** PASSAGE SHOWN follows **
WRONG PRIORITIES

Uganda’s government should focus on building our economy and drop its morality and porn obsession

Quartz africa
Quartz africa

Kampala

Uganda wants to be a middle-income country by 2020. At least that’s the gospel the current government has been preaching.

In 2016, the Google top ‘how to’ searches in Uganda led with “How to achieve your goals for the day” and “How to attract money”. This may not surprise for a country which, according to the Global Entrepreneurship Monitor (GEM) 2016 report, is the most entrepreneurial country in the world. It’s positive, but the same report found the biggest challenge for Ugandan entrepreneurship was to ensure the growth and survival of entrepreneurial ventures because only 2% of businesses expected to employ more than 20 people in the next five years. The need to run your own business in Uganda is largely driven by the need to survive.

 The obsessive legislating to control how Ugandans conduct their sexual lives has consumed Museveni’s government for the last decade. Last year’s census showed 58% of Ugandans are unemployed, capturing the country’s non-utilized labour potential among people of the productive age of 14 and 64. With so much potential but few opportunities, young Ugandans have embraced digital technology, businesses have sprung up and some have been expanded. There are 11 million internet users here—nearly a third of all Ugandans. This is great, but the cost of internet remains high for those seeking to do meaningful work.

With our youth potential limited by this high rate of unemployment, one of the highest on the African continent, you would think a government would have sleepless nights trying to figure out not to jeopardize the route to middle income status. But the Ugandan government has its own priorities. What it sees as challenges for the nation are far removed from this reality.

In the latest move in a long list of morality policing, the government, last month, set up a nine-person committee to monitor and prosecute consumers of pornography. The minister for ethics and integrity, Simon Lokodo tell us it’s a worthy cause because “pornography has unfortunately encompassed the entire nation.”

The committee says porn now includes ‘sexting’ text messages and poetry threatening media freedom and artistic expression beyond individual rights. Anybody found in possession of what is deemed pornographic material could face a jail sentence of up to 10 years.
** End of PASSAGE SHOWN **
## ACTION ITEM
According to the piece on Uganda's priorities, how many internet users are there in Uganda? None of the data is needed here.
** INFORMATION SUPPLIED follows **
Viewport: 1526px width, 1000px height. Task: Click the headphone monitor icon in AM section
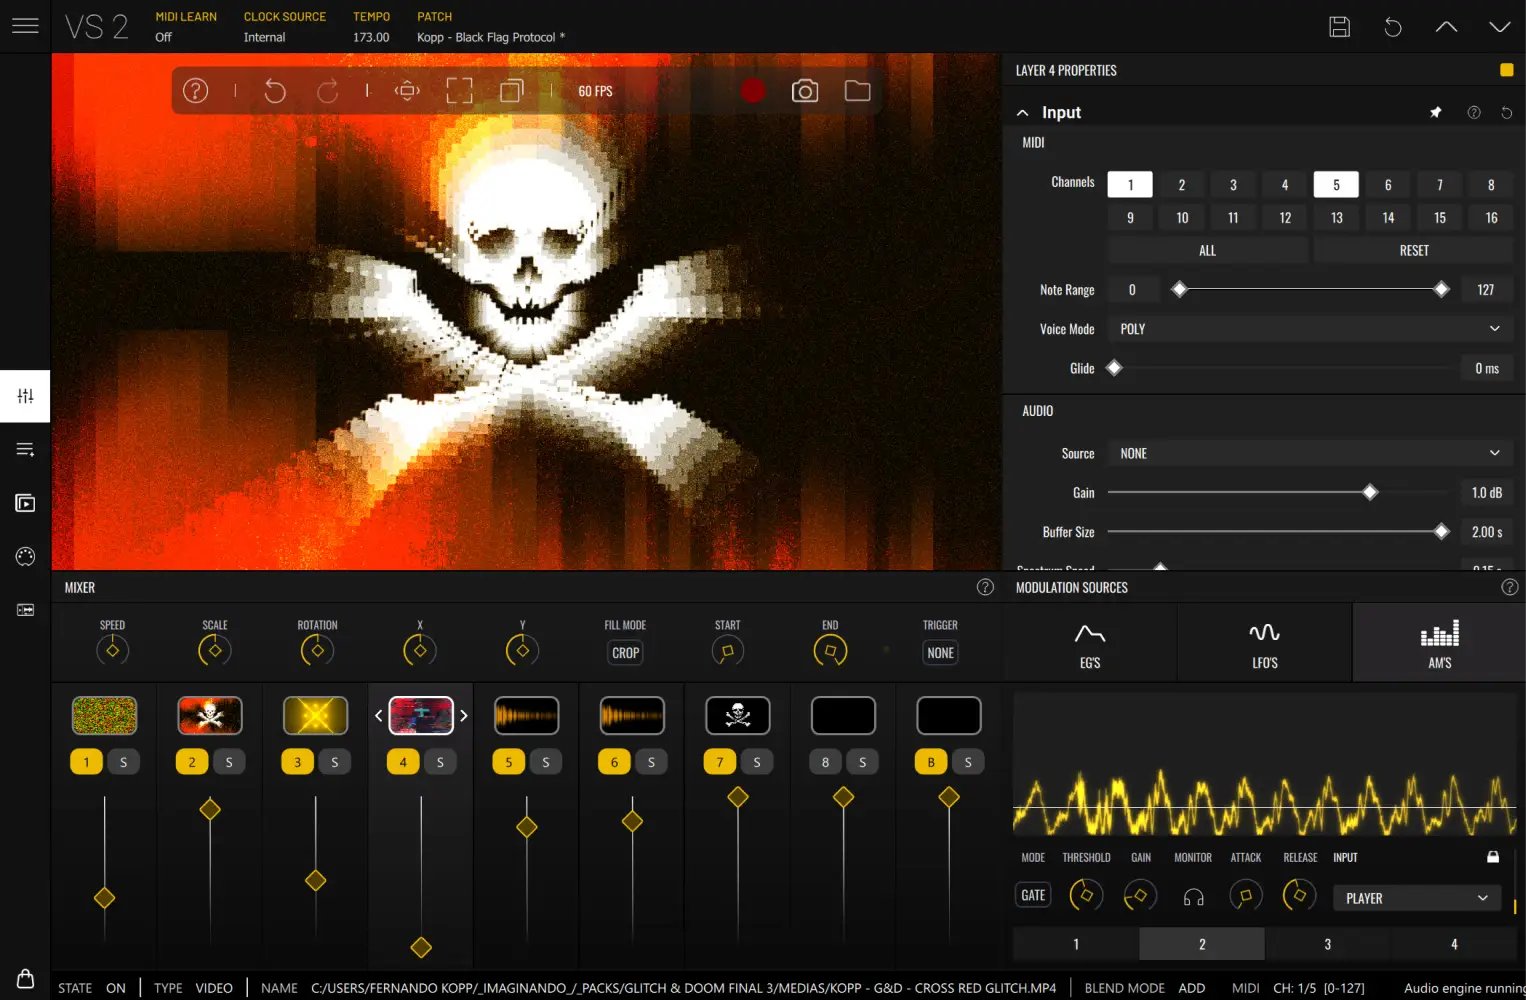pos(1192,895)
** End of INFORMATION SUPPLIED **
## REPLY
There are 11 million, nearly a third of all Ugandans.